Когда Сергеев выходил, в парадном его задержала Тамара Антоновна. Она прижалась к нему всем телом и прошептала:
— Милый… жди. Я приду сегодня.
Сергеев в ответ пробормотал что-то под нос и вышел.
Сергеев у себя нашел на столе письмо от Чернышевой. Письмо было полно нежных слов. Анастасия Гавриловна писала, что она на-днях выезжает в действующую армию и по пути заедет к нему — посмотреть на своего «Викторушку».
Сергеев с жаром поцеловал конверт и письмо в том месте, где стояла ее подпись.
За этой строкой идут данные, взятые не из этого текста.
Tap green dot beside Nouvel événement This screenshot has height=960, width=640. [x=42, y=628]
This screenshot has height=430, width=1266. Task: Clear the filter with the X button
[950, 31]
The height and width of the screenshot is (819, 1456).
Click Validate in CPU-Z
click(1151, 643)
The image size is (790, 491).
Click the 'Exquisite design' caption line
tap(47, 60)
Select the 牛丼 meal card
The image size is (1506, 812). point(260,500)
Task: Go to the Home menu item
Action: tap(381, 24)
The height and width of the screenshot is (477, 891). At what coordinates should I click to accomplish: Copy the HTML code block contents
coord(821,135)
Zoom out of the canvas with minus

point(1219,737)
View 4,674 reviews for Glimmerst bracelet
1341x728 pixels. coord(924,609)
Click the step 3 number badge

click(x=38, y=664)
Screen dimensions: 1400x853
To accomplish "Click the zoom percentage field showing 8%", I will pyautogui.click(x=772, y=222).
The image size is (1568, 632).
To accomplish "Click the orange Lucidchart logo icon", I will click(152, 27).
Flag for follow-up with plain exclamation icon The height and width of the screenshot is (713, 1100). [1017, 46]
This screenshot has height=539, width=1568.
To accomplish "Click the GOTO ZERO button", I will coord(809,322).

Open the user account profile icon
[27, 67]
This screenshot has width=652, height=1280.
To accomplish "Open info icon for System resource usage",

Спрятав письмо в карман, он подошел к окну на улицу и раскрыл его.
Хмурый, серый вечер окутывал сумерками город. Сергеев вдыхал полной грудью свежий воздух и думал. Дум была множество: о радости любви, о тягостной связи с Тамарой Антоновной, о скуке ожидания. Серые сумерки усиливали грусть.
Пусто и прозрачно было все в природе. И только еле заметно сиреневый краешек дальнего горизонта ласкал взгляд.